EXERCISE DETAILS: Return nothing except the lines from the one that contains "Оксфорд (120, 774)" through the end of the material below, each exactly as given.

DATASET RECORDS:
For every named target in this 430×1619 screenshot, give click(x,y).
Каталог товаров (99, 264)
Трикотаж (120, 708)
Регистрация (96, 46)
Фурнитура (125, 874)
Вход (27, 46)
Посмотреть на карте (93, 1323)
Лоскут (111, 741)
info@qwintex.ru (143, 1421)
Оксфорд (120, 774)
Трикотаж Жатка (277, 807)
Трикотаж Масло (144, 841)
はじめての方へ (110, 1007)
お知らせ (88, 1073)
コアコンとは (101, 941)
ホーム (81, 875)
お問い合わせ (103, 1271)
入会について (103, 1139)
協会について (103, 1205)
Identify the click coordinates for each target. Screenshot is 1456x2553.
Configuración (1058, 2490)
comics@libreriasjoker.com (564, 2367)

RESPONSE TO THIS EXERCISE:
Оксфорд (120, 774)
Трикотаж Жатка (277, 807)
Трикотаж Масло (144, 841)
はじめての方へ (110, 1007)
お知らせ (88, 1073)
コアコンとは (101, 941)
ホーム (81, 875)
お問い合わせ (103, 1271)
入会について (103, 1139)
協会について (103, 1205)
Identify the click coordinates for each target. Screenshot is 1456x2553.
Configuración (1058, 2490)
comics@libreriasjoker.com (564, 2367)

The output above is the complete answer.